Vraag: Zijn de evaluatieresultaten van staartspleetinjectieproef en van de
compensation grouting trial bij de Sophiaspoortunnel nu beschikbaar en, zo ja,
wat zegt deze evaluatie op hoofdlijnen?
Het evaluatierapport van de compensation grouting trial is klaar. De conclusies
op hoofdlijnen zijn dat de techniek heeft gewerkt en dat er controle over alle
toegepaste funderingstypen is verkregen. Bij de TBM-passage is het niet goed
gelukt en dat heeft te maken met de snelheid waarmee de TBM gepasseerd is. Om
dit verder te doorgronden zal er een vervolganalyse worden gedaan, die zal
uitmonden in een detailed report.
Het evaluatierapport van de staartspleetinjectieproef is nog niet gereed. Dit
heeft verband met de prioriteit die is gegeven aan de afronding van de
onderhandelingen met de aannemer. Er zijn ook nog geen voorlopige conclusies te
geven.
Vraag 3. Vriesproef.
Vraag: Welke relevante conclusies zijn er getrokken in het concept-eindrapport
van TNO over de vriesproef?
De meest relevante conclusie van de vriesproef is dat de eigenschappen van de
eemkleilaag niet veranderen als gevolg van de vries-dooicyclus. Daarnaast zijn
de parameters bepaald die nodig zijn om een vrieslichaam te kunnen
dimensioneren.
Vraag 6. Toezegging minister.
Vraag: Hoe hard is deze toezegging van de minister en hoe groot is de kans dat
het rijk deze toezegging mogelijk alsnog niet gaat nakomen?
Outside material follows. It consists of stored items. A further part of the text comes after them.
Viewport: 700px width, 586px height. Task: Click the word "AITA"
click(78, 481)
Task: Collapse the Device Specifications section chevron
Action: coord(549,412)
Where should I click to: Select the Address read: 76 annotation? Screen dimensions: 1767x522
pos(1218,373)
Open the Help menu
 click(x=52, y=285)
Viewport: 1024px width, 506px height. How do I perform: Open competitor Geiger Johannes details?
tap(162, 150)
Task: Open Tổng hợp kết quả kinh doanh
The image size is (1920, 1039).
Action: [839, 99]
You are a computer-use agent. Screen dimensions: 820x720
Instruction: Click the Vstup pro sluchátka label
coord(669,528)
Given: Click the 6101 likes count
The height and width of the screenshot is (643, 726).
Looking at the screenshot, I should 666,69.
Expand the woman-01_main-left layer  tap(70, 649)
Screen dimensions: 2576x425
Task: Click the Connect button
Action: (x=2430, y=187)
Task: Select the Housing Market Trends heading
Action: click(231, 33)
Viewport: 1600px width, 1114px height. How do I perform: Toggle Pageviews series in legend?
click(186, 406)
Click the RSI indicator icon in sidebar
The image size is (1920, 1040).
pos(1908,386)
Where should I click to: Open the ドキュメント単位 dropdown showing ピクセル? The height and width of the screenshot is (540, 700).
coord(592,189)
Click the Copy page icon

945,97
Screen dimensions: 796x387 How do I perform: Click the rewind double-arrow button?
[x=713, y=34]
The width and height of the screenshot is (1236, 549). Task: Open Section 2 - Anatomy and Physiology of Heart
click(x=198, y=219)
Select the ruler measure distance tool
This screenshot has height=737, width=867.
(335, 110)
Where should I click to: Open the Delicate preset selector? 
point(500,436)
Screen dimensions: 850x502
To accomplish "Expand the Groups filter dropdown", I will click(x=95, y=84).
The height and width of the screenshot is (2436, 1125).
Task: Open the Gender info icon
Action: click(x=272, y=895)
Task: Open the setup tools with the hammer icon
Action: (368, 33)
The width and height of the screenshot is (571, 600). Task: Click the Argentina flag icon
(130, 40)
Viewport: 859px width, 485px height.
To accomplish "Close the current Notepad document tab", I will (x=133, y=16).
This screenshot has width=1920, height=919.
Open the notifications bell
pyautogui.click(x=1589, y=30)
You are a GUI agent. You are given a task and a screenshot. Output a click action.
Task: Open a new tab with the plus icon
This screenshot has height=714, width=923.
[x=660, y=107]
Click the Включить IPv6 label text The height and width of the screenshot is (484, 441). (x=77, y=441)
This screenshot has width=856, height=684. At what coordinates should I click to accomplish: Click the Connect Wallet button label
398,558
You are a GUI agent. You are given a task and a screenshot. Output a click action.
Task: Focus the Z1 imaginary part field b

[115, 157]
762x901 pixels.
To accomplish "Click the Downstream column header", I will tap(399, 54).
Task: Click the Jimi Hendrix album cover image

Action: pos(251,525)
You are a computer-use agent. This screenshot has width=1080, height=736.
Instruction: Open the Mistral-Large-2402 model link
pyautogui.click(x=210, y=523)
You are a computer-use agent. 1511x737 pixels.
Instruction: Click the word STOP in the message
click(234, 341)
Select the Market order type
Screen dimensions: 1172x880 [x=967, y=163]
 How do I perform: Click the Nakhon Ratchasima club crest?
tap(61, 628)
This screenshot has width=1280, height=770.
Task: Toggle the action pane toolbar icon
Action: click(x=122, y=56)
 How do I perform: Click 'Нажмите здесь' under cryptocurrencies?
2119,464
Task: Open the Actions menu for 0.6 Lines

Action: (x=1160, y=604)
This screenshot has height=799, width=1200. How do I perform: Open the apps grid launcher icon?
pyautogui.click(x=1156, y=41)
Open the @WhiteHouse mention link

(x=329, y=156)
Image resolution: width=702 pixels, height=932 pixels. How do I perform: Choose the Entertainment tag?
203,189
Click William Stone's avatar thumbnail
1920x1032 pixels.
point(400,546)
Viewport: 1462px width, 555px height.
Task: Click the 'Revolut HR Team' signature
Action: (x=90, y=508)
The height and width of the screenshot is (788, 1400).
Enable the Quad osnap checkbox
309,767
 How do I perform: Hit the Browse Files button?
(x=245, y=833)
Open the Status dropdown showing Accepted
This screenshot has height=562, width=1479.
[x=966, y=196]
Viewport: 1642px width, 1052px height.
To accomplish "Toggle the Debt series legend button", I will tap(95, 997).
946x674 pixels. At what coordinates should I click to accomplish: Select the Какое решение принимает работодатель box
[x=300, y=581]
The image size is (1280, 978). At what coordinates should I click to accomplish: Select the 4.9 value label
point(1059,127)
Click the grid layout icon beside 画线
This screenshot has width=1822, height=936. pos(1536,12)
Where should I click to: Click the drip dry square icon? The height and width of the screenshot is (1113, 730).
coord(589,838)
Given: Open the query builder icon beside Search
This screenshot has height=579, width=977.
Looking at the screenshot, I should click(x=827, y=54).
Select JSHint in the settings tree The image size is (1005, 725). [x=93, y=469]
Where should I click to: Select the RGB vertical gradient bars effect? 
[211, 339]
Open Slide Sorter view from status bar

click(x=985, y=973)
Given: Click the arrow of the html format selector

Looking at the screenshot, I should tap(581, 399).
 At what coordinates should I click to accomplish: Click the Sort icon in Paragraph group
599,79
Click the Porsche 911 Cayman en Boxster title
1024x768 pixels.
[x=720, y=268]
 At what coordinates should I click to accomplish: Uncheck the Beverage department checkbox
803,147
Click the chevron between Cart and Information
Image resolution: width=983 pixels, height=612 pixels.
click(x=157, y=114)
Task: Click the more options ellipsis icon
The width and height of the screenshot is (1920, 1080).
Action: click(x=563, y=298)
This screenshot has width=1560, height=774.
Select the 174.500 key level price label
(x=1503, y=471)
Het schrappen van de ingroeiregeling van 2003 tot en met 2008 heeft de minister
per brief van 2 april 2002 bevestigd. Overigens geldt voor het gehele
rijkspakket dat de minister in het debat met de Tweede Kamer der
Staten-Generaal op 4 juli 2002 heeft gesteld dat het nu achteraf
verbieden van de onderwerpen waarover het rijk in overleg is
geweest met de gemeente Amsterdam, niet meer uitvoerbaar is. De Tweede Kamer
was er al over geïnformeerd in april 2002. Per brief van 10 juli 2002 aan
de Tweede Kamer naar aanleiding van de motie-Giskes geeft de minister nog eens
aan dat er geen sprake is van aanvullende of indirecte financiering van de
Noord-Zuidlijn, behalve bij de regionetmiddelen (25 miljoen euro), maar daar
kan en wil de minister geen nee tegen zeggen. Per brief van 23
augustus 2002 aan de Tweede Kamer bevestigt de huidige minister het beleid van
zijn voorganger. Wij vinden dat we op dit beleid dat de minister
tweemaal heeft herbevestigd aan de Tweede Kamer moeten kunnen bouwen.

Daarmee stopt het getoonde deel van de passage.